Ini Lima Alasan ICW Tolak Revisi UU KPK

Rep: Qommarria Rostanti/ Red: Bilal Ramadhan
Tsunami Pemberantasan Korupsi. (dari kiri) Peneliti Pusat Studi Hukum dan Kebijakan Indonesia (PSHK) Miko Susanto Ginting, Divisi Hukum ICW Lalola Easter Kaban, dan Peneliti ILR Erwin Natosmal mengadakan konferensi pers terkait putusan praperadilan Hadu Pu
Foto: Republika/ Wihdan
Tsunami Pemberantasan Korupsi. (dari kiri) Peneliti Pusat Studi Hukum dan Kebijakan Indonesia (PSHK) Miko Susanto Ginting, Divisi Hukum ICW Lalola Easter Kaban, dan Peneliti ILR Erwin Natosmal mengadakan konferensi pers terkait putusan praperadilan Hadu Pu

REPUBLIKA.CO.ID,‎ JAKARTA -- Indonesian Corruption Watch (ICW) menilai rencana pemerintah dan DPR untuk membahas revisi UU KPK dan menyelesaikannya pada 2015 harus ditolak dengan sejumlah alasan. Pertama, subtansi revisi UU KPK versi DPR melemahkan posisi KPK.

Peneliti hukum Indonesian Corruption Watch (ICW) Lalola Easter mengatakan beberapa bentuk pelemahan tersebut di antaranya adalah terhapusnya kewenangan penuntutan KPK, pembatasan masa kerja KPK hanya 12 tahun, KPK hanya bisa menangani perkara korupsi dengan kerugian negara Rp 50 miliar ke atas, serta KPK harus mendapatkan izin ketua pengadilan negeri untuk melakukan penyadapan terhadap target pelaku terduga koruptor.

Alasan kedua, percepatan revisi UU KPK dicurigai karena barter dengan regulasi lain.
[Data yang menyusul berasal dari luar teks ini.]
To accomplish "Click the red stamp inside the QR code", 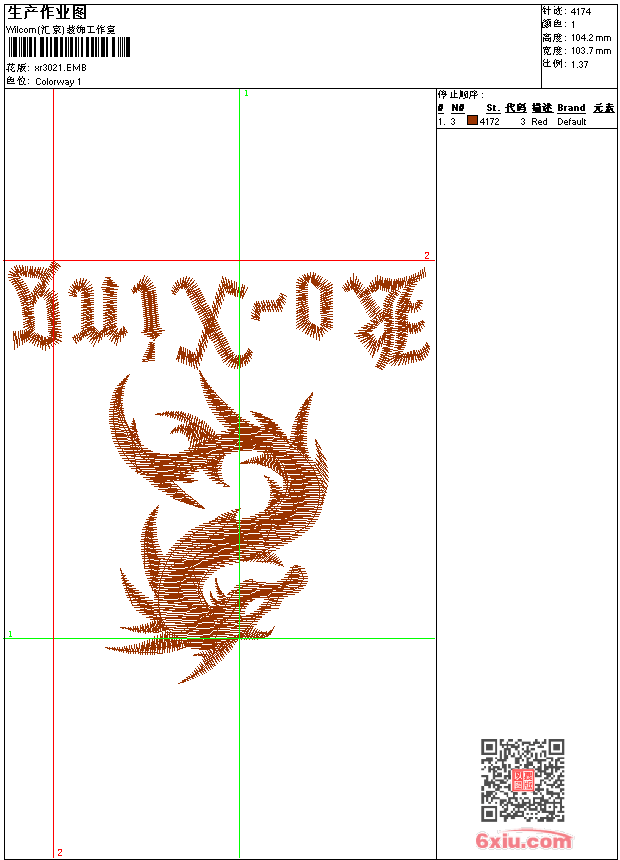I will click(x=522, y=780).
Salah satu regulasi yang masuk daftar prioritas oleh pemerintah dan DPR RI adalah revisi KUHP. Namun, proses pembahasan revisi KUHP sendiri masih pada pembahasan awal dan jauh dari kata selesai.

"Muncul kecurigaan publik bahwa masuknya RUU KPK yang menjadi inisiatif DPR pada penghujung 2015 ini adalah karena pertukaran kepentingan (barter) dengan RUU Pengampunan Pajak (Tax Amnesty) yang merupakan usul inisiatif pemerintah," ujarnya dalam siaran pers, Kamis (3/12).
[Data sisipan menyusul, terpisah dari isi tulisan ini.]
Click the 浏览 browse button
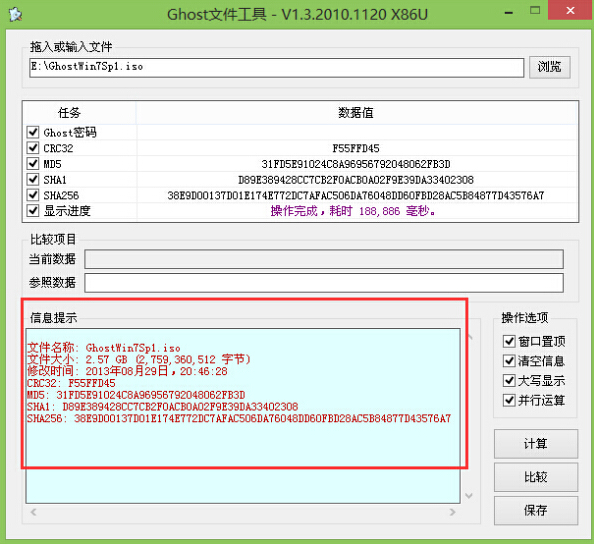 (549, 67)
Ketiga, pembahasan di DPR sangat mungkin tidak terkontrol atau menjadi bola liar. Lalola menyebut meski pemerintah dan DPR setuju revisi UU KPK terbatas hanya empat isu tersebut, namun DPR melalui Wakil Ketua Badan Legislasi (Baleg) Firman Soebagyo menyatakan tidak bisa memastikan bahwa pembahasan revisi UU KPK hanya akan mengakomodasi usul KPK. Berarti sangat mungkin isu krusial lain akan dibahas bahkan disahkan oleh DPR.

Keempat, pengusulan revisi UU KPK tanpa disertai dengan naskah akademik. Padahal Pasal 43 ayat (3) UU Nomor 12 Tahun 2011 tentang Pembentukan Peraturan Perundang-undangan, mewajibkan adanya naskah akademik dalam proses penyusunan peraturan perundang-undangan.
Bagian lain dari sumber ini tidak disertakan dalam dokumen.